Of course, there must be negotiations. The budget is small. Heather wants to trade my work for a stay at the hotel itself. I counter with a certain number of round trip tickets figuring that some who travels frequently will have amassed extra miles. We settle on a price that is essentially wholesale or 50% of the original estimate. She also covers travel expenses to and from the island, most material costs, a small per diem for food and a place to stay while working. She also allows me use of a car. I want to be sure that I am not spending much or any of my profit while I’m there. It is hard enough to sell a five-week trip to the Caribbean to your wife and five-year-old, even if it is a “working vacation.” In the end, the cost to Heather is somewhere between wholesale and the 20% discount I give interior designers.

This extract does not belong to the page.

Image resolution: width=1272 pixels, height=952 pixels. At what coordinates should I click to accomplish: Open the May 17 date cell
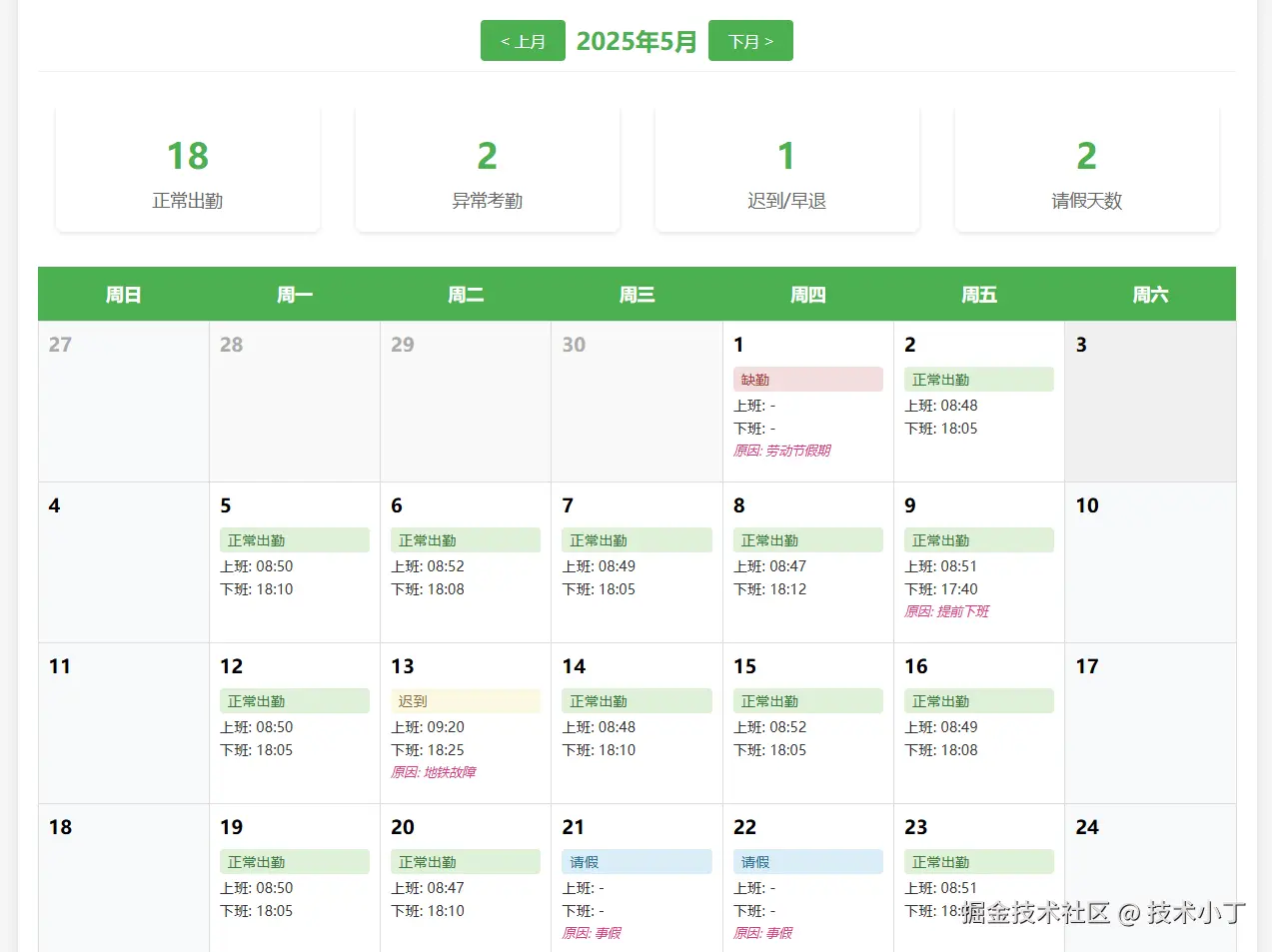tap(1150, 723)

In fact, there is a designer and he must be won over. Happily, he has a house in Santa Fe and though I’ve moved to Michigan in the last year, our visits to New Mexico will coincide. We meet at the Range Cafe. It’s my first visit there in six months. I used to come in five times in a day. My shop was in the same building. I’m greeted like a dignitary as I lead Jonathan Berger through the restaurant, showing him the work that I’ve made over the last 15 years, my largest job to date. In the bar I show him the wall-size mirror that took 8 people to hang. In front of it swings a 14-arm chandelier, the “Don’t Fence Me In” made from rusty barbed wire and copper mesh, a perfect consideration of place and function. The owner of the restaurant passes by us and says, when he’s introduced to this designer from New York City, “Ben, he can create anything you want.” And with that, I pretty much got the job.
I am writing, now, from a king-size, mahogany four-poster bed. The mosquito net billows from breeze coming off the surf a quarter mile below. I’ve been here almost two weeks. My gathering is done for the time being. Tomorrow the work will begin. I have collected over 1,000 pieces of driftwood from seven beaches across two islands and probably an equal number of shells and sea glass from two other beaches.
I think that part of what makes my driftwood work appealing is an understanding that I must gather the material in some beautiful place. Usually the wood collects somewhere forgotten or avoided. Here is no exception. Even most Bequians have not been to Shark Bay. It is rocky and slippery to get to, no one lives on this end of the Island. There is an eddy in the bay where a large pile of driftwood and flotsam and jetsam washes up. When I take a look up from my search, I see stratified lava cliffs and a tidal pool: a possible place to bring Anna and Jasper for a secret dip one day. Overhead, the harbor birds that usually stay busy diving for fish are flipping and rolling on the happy breeze.